◆ WHAT IS EXPECTED: Your task is to retype, exactly and only, the lines from the one containing "Image resolution: width=1044" to the final line of the entries, leaving out all pictures.

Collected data
++++++++++
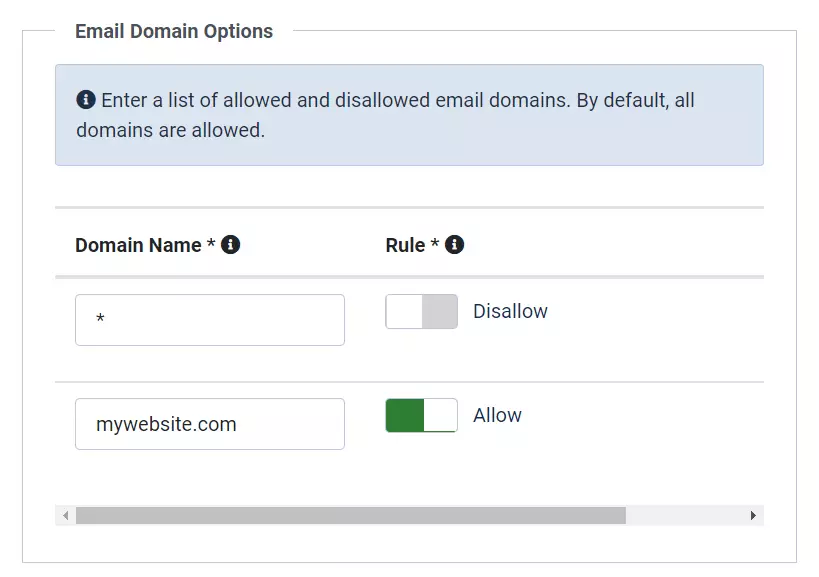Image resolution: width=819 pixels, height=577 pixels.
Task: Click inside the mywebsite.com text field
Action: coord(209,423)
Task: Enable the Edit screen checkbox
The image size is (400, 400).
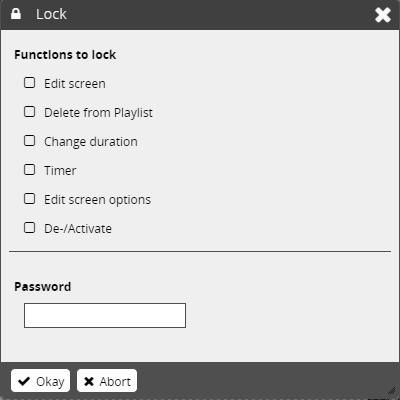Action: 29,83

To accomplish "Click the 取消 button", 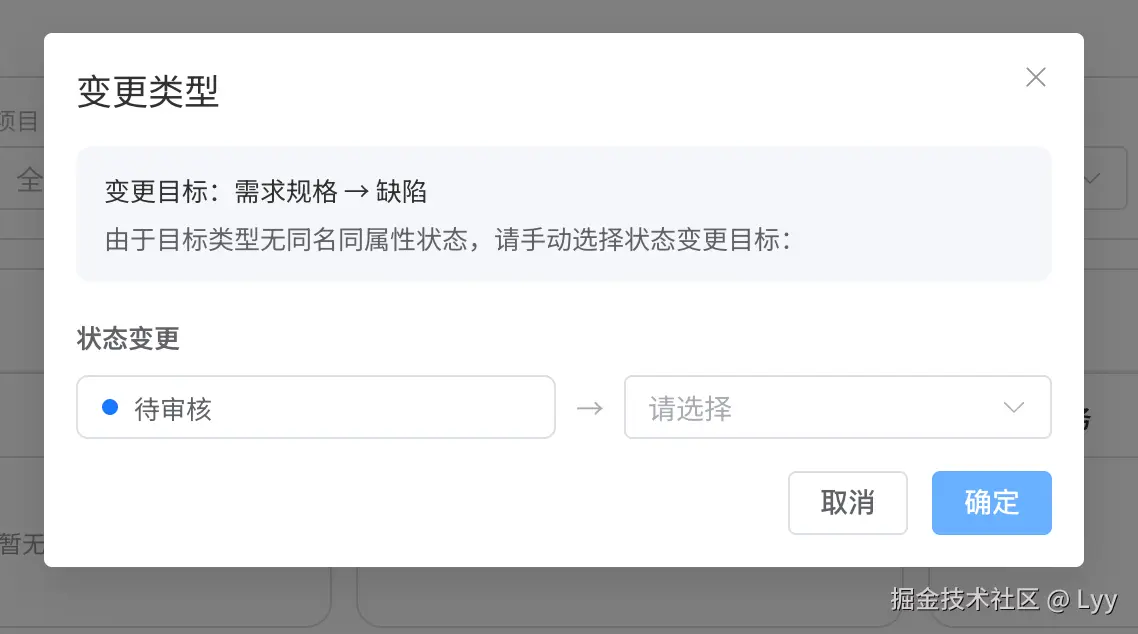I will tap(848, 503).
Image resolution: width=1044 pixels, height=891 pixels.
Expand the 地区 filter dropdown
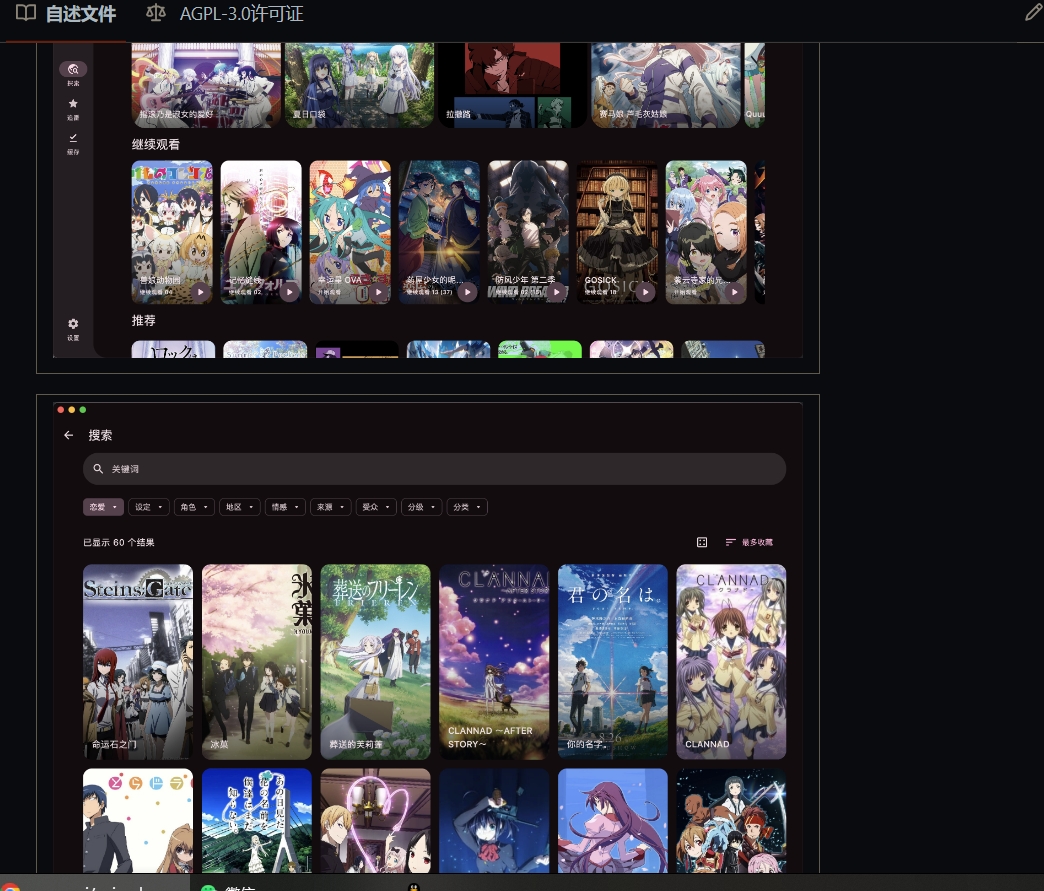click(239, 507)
++++++++++
◆ ANSWER FOR THIS EXERCISE:
Image resolution: width=1044 pixels, height=891 pixels.
Expand the 地区 filter dropdown
click(239, 507)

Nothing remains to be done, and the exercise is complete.